• [Problem] Give the lines from the one holding "coordinates (436, 328)." through the one holding "level-price-label: 101.600 is", inclusive, as a JSON list of strings with one string per line and blank lines omitted.

· · · · ·

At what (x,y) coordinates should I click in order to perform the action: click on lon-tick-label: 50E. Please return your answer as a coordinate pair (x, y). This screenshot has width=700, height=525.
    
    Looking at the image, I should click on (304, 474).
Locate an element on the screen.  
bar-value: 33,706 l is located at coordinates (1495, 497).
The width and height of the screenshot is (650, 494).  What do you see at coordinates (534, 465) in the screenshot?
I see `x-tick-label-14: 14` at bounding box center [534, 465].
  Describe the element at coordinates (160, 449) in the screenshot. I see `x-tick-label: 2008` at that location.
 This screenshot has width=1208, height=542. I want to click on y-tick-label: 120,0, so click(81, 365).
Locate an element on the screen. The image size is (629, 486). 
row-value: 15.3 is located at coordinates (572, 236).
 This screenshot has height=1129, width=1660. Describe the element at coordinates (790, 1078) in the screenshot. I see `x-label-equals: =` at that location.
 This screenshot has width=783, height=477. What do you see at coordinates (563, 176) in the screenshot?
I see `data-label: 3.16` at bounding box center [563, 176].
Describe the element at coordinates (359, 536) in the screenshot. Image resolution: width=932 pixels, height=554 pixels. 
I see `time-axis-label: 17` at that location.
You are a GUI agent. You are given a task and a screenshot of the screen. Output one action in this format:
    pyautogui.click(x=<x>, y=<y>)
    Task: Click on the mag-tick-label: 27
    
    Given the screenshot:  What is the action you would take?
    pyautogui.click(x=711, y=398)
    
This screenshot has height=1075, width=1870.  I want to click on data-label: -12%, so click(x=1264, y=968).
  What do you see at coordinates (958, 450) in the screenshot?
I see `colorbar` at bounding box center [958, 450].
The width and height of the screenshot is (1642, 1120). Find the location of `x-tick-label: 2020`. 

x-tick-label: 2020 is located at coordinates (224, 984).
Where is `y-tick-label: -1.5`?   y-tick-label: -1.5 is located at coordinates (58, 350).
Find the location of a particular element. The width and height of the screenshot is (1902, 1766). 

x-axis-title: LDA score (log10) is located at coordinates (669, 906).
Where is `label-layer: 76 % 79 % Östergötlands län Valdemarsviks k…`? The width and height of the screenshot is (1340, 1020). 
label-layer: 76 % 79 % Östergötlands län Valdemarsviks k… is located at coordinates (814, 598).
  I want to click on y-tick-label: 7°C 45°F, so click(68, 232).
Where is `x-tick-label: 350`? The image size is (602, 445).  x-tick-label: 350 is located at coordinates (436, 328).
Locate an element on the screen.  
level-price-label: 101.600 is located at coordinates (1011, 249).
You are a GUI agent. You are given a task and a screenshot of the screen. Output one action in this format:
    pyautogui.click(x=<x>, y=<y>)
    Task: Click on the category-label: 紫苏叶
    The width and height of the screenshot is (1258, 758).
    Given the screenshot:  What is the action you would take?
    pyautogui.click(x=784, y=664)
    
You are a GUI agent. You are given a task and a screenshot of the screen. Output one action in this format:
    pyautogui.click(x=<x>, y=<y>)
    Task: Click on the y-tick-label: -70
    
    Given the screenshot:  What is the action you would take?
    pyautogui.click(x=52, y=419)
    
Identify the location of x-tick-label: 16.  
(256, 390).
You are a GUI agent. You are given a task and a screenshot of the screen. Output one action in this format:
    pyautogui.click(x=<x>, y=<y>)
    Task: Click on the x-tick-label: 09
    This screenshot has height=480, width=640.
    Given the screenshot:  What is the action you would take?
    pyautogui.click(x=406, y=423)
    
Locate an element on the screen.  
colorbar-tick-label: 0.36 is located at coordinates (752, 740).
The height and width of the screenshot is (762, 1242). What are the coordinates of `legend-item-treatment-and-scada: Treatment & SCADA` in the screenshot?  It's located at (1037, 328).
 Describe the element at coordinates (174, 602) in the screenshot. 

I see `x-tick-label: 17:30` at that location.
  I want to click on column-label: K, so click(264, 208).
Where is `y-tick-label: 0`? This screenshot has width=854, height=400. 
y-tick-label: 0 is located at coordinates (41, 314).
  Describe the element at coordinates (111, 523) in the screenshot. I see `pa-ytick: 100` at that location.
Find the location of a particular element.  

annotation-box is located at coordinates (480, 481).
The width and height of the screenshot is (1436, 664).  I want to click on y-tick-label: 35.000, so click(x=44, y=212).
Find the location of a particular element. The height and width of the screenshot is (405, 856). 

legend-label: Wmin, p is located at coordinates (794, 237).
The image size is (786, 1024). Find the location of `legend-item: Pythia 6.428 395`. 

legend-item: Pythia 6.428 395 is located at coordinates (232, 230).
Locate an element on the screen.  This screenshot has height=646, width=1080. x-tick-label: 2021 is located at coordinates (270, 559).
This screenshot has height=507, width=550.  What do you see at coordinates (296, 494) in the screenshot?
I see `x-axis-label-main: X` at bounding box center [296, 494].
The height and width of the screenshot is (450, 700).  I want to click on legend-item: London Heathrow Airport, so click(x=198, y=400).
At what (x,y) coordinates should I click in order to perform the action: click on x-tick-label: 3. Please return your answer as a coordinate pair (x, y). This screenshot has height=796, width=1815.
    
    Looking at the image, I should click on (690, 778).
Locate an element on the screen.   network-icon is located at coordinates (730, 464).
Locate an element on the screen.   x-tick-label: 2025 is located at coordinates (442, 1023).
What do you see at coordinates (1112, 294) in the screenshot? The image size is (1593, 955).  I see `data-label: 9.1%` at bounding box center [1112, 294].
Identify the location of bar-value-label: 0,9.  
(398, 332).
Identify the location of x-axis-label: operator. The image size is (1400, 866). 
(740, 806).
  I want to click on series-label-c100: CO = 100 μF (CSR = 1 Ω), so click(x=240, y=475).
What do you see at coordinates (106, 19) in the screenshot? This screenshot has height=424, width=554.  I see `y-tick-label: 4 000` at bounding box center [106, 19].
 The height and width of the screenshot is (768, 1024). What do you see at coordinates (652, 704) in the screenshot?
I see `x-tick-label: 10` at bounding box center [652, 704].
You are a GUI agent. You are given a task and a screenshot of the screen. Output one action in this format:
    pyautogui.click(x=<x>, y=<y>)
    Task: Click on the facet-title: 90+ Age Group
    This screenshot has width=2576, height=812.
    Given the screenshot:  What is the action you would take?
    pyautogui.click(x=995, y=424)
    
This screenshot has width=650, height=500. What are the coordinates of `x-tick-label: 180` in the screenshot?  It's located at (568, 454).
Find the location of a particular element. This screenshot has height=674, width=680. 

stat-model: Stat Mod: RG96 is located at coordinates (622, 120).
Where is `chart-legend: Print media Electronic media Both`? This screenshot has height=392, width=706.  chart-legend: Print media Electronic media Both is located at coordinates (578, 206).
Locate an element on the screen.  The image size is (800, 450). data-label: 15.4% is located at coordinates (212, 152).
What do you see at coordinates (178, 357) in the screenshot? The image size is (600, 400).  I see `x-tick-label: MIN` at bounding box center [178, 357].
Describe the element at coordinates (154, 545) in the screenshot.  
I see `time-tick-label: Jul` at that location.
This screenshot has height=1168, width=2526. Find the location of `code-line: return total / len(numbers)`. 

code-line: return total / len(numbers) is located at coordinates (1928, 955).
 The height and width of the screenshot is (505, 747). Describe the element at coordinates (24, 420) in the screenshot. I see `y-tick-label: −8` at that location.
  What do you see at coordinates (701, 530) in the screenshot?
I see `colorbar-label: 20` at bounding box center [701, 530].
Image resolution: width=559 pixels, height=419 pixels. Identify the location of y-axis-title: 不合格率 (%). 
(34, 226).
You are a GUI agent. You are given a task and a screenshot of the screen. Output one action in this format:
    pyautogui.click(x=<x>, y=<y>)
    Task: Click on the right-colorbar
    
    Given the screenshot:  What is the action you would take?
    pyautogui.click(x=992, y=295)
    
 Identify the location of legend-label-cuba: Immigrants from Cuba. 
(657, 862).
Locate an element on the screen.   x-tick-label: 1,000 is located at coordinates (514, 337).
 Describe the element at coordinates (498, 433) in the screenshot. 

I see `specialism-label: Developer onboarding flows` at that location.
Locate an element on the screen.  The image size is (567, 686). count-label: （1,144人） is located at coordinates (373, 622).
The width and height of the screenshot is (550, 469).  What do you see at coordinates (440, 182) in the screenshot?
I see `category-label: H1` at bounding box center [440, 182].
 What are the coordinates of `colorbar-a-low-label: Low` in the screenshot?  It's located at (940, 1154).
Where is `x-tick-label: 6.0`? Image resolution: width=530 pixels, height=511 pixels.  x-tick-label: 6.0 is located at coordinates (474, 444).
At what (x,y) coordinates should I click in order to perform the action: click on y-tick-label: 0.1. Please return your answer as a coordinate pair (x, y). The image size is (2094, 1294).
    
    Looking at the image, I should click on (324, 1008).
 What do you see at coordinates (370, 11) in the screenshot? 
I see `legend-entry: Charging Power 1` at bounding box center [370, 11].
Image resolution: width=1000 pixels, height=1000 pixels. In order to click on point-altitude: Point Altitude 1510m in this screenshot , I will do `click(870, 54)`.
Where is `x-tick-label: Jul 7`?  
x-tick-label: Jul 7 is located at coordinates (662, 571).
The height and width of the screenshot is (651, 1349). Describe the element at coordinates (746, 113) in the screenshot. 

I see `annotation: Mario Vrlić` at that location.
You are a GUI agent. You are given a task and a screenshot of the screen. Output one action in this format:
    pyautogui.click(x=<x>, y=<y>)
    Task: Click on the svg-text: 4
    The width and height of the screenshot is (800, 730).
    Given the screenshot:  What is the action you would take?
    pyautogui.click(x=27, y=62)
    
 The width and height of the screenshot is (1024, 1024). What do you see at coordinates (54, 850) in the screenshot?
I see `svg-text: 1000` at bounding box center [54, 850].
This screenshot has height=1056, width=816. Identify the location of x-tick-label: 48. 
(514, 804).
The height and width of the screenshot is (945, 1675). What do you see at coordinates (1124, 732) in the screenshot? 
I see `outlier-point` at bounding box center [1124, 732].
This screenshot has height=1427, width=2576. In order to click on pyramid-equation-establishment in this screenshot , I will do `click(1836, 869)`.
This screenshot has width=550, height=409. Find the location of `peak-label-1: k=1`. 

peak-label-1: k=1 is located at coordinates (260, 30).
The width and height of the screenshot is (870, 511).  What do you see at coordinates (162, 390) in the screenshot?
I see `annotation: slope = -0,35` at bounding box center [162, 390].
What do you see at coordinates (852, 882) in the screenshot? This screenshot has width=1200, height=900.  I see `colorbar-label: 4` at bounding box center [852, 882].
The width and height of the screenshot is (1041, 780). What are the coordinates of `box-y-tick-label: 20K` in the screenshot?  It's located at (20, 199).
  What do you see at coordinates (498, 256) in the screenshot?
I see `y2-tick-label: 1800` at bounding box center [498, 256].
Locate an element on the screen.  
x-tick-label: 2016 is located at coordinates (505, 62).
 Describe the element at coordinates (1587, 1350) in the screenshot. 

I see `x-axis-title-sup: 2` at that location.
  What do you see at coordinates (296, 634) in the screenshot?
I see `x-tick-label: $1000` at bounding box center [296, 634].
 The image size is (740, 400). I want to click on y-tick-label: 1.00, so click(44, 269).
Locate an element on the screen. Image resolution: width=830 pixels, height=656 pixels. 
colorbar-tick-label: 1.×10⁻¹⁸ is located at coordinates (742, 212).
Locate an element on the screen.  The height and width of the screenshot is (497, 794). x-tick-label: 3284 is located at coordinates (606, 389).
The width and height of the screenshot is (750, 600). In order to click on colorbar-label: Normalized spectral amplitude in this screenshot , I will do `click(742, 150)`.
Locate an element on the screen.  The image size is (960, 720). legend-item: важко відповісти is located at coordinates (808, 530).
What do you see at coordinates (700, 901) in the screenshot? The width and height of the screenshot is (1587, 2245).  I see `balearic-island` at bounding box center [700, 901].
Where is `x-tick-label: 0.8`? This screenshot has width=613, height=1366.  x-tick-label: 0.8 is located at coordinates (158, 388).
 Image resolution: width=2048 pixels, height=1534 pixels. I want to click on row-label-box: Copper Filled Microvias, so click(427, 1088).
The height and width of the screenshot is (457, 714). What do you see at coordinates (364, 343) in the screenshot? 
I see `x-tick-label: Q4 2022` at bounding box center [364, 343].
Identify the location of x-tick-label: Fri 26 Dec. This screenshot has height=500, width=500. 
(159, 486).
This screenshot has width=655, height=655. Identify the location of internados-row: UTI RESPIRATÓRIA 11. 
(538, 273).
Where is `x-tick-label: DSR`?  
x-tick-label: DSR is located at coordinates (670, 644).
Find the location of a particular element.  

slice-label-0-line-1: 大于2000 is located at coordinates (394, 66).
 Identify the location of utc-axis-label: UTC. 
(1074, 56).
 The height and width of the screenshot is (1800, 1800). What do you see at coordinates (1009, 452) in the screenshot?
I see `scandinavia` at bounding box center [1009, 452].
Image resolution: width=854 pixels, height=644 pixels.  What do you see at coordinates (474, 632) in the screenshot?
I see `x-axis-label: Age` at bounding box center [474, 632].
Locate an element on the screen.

· · · · ·

• [Answer section]
[
  "Where is `x-tick-label: 350`? The image size is (602, 445).  x-tick-label: 350 is located at coordinates (436, 328).",
  "Locate an element on the screen.  ",
  "level-price-label: 101.600 is located at coordinates (1011, 249)."
]